■ Testo selezionato:
--------------------
Un giorno a Kobane, piccola Stalingrado curda che argina l’Isis

Patriottismo, ideali comunisti e droni Usa: sono questi i componenti della miscela che sta arginando la marea nera del Califfato di Abu Bakr al Baghdadi. Kobane è una piccola Stalingrado dei nostri tempi. Dal 16 settembre è accerchiata da tutti i quattro lati: a Est come a Sud e Ovest è nel mirino dei terroristi islamici. Il confine Nord invece è presidiato dalla polizia turca che impedisce uscita e ingresso a chiunque, dai curdi della Turchia che vorrebbero accorrere in rinforzo, ai reporter stranieri che vogliono vedere da vicino cosa accade a Kobane. (…)
--------------------
■ Compito da svolgere:
Secondo il testo selezionato, da quale data Kobane è accerchiata su tutti i quattro lati? Le righe non hanno alcun rapporto con il testo selezionato.

■ Dati grezzi:
--------------------
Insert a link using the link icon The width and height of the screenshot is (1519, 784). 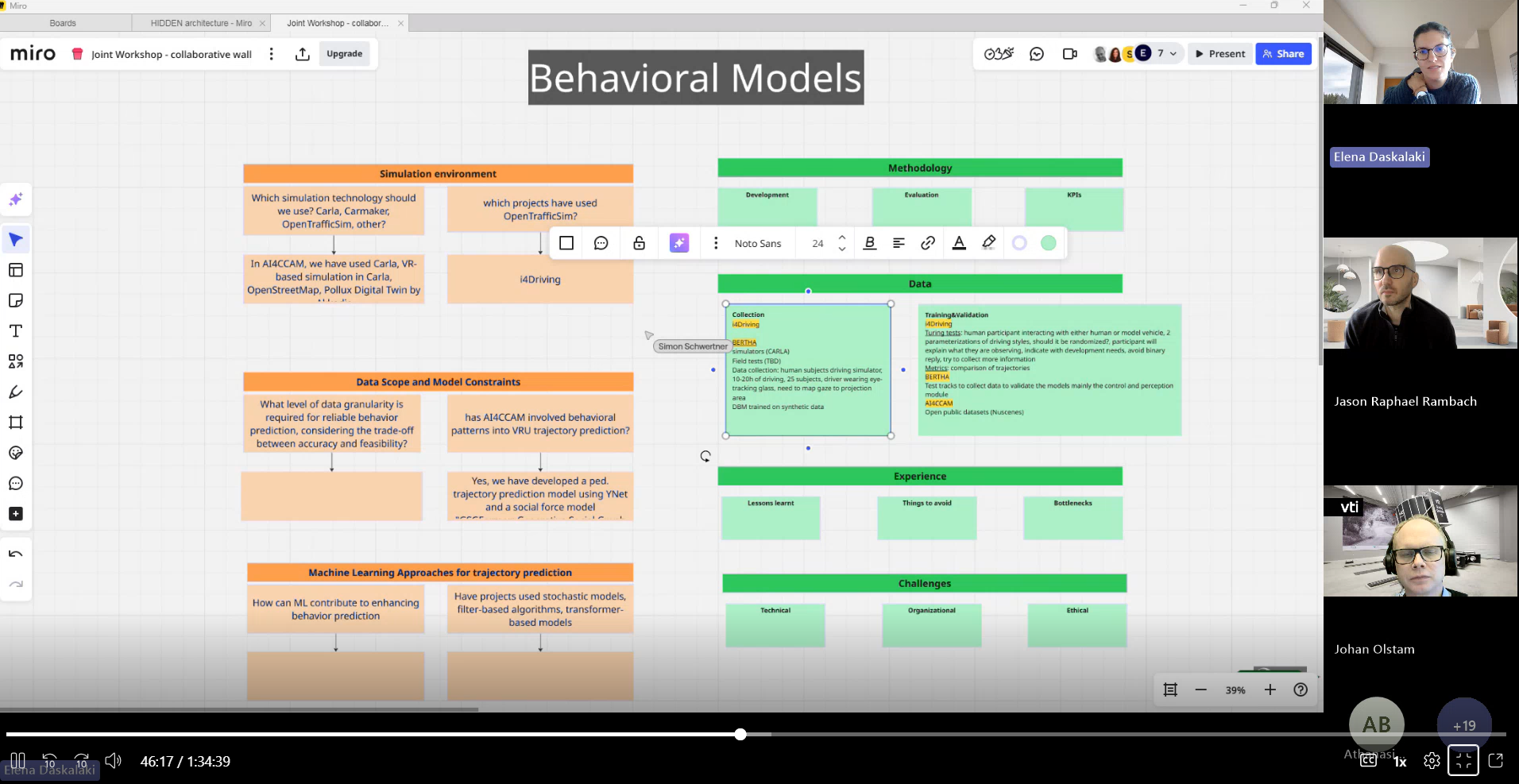pos(927,243)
--------------------
■ Risultato:
Dal 16 settembre.